= WORK INSTRUCTION 1 =
In the Walk for Life text, which groups does Muntean say organizers hope to share hope with? List every one.
= WORK INSTRUCTION 2 =
Reproduce the passage of the Walk for Life text starting at "A participant holds" and ending at "have been heartening.".

= SOURCE TEXT =
——————

A participant holds up an image of the divine mercy during the Walk for Life West Coast on Saturday, Jan. 25, 2025. Credit: Francisco Valdez/Walk for Life
Echoing this sentiment, Muntean noted: “Hope springs eternal! We hope to share hope with mothers who are scared, with women suffering the pain of their abortions, with our city, and with our culture.”
While the event steered away from political affiliations, Muntean acknowledged a sense of hope with the current Trump administration.
“We are hopeful — certainly more so than with the previous administration,” she said, adding that recent federal actions have been heartening.
However, she emphasized that the Walk for Life’s mission transcends politics. “Our focus is not on legislation alone. Above all, we want abortion to become unthinkable, not just illegal, by offering better options and fostering a culture of life.”
The walk featured a lineup of speakers who shared personal stories of transformation, resilience, and faith.
Tens of thousands of pro-life advocates march through the heart of San Francisco on Saturday, Jan. 25, 2025, for the 21st annual Walk for Life West Coast. Credit: Francisco Valdez/Walk for Life
Kelly Lester, a former abortion clinic worker, said the abortion industry’s goal is not choice. “We did everything to make sure the woman’s choice was abortion,” she said of her time in the industry.

——————

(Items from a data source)

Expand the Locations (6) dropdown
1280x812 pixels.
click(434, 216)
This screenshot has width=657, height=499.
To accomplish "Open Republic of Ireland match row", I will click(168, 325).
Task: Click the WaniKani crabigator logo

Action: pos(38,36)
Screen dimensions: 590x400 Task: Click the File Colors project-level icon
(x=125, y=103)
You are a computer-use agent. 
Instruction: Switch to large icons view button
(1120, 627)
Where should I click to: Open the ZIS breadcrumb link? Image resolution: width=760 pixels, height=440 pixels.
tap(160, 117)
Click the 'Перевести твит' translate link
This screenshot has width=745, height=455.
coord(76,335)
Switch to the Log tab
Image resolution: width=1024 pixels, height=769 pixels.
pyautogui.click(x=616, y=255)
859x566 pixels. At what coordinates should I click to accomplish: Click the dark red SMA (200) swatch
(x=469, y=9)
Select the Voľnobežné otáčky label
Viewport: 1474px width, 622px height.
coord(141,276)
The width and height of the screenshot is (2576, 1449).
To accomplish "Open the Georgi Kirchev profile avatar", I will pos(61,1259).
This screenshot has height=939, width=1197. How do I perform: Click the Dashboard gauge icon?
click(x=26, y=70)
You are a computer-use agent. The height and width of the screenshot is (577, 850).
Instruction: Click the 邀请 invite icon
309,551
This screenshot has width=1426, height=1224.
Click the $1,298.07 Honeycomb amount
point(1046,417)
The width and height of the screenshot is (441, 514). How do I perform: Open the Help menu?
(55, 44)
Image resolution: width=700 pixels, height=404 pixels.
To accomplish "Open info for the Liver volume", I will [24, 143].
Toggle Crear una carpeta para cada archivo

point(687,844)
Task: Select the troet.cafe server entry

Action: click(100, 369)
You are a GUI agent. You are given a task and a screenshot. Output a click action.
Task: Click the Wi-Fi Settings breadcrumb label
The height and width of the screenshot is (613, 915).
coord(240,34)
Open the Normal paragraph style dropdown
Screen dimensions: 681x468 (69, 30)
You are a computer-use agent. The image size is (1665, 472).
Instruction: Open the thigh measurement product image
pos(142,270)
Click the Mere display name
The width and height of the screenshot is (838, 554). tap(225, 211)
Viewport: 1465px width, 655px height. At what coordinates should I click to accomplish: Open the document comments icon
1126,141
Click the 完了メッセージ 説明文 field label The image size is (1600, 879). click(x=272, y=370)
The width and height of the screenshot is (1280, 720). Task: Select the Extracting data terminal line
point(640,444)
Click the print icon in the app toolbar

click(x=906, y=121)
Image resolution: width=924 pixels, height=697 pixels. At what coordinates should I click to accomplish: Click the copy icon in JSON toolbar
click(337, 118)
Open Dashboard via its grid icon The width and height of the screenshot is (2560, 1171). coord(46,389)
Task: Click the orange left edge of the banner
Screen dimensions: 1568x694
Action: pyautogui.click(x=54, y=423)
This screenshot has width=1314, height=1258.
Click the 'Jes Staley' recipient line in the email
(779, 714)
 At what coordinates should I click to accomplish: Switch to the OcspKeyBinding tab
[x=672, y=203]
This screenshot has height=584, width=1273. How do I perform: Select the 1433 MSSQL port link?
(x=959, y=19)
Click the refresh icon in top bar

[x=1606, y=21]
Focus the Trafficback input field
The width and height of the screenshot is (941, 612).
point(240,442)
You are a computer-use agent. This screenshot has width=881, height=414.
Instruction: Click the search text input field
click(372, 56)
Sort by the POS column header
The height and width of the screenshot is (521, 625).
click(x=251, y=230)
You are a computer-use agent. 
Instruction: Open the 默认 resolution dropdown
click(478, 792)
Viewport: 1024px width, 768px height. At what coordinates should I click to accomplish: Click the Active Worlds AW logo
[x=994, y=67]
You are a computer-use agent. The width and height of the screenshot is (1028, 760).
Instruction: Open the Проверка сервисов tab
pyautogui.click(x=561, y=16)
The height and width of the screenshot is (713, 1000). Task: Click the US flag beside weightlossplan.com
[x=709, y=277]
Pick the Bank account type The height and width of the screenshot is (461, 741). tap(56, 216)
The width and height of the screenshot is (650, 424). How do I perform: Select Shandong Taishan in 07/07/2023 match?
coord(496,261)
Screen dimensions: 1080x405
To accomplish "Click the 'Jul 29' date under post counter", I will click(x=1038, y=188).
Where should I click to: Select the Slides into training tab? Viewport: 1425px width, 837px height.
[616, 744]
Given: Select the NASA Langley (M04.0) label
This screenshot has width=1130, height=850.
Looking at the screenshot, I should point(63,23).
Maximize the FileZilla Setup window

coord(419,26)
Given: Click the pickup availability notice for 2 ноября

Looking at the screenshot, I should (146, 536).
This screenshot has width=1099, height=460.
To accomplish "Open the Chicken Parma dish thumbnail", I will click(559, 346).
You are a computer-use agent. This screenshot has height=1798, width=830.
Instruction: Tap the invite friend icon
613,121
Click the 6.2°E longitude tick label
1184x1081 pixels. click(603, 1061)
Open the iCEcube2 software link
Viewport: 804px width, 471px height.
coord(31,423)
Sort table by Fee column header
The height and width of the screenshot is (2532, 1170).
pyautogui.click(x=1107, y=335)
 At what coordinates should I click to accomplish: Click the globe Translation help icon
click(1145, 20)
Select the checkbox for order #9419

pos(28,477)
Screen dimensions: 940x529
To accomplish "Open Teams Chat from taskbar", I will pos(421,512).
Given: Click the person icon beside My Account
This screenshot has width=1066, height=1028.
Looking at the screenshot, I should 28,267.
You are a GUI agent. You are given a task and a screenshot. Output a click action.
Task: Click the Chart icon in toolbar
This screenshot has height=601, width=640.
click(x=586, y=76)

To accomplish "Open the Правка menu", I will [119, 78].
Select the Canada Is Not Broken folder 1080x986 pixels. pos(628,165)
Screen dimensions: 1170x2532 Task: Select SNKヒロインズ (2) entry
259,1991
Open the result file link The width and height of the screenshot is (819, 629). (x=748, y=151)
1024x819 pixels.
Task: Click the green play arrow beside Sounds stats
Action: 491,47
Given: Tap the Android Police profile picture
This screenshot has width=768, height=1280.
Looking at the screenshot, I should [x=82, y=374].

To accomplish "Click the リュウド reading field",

——————

= EXPECTED OUTPUT 1 =
- mothers who are scared
- women suffering the pain of their abortions
- our city
- our culture

= EXPECTED OUTPUT 2 =
A participant holds up an image of the divine mercy during the Walk for Life West Coast on Saturday, Jan. 25, 2025. Credit: Francisco Valdez/Walk for Life
Echoing this sentiment, Muntean noted: “Hope springs eternal! We hope to share hope with mothers who are scared, with women suffering the pain of their abortions, with our city, and with our culture.”
While the event steered away from political affiliations, Muntean acknowledged a sense of hope with the current Trump administration.
“We are hopeful — certainly more so than with the previous administration,” she said, adding that recent federal actions have been heartening.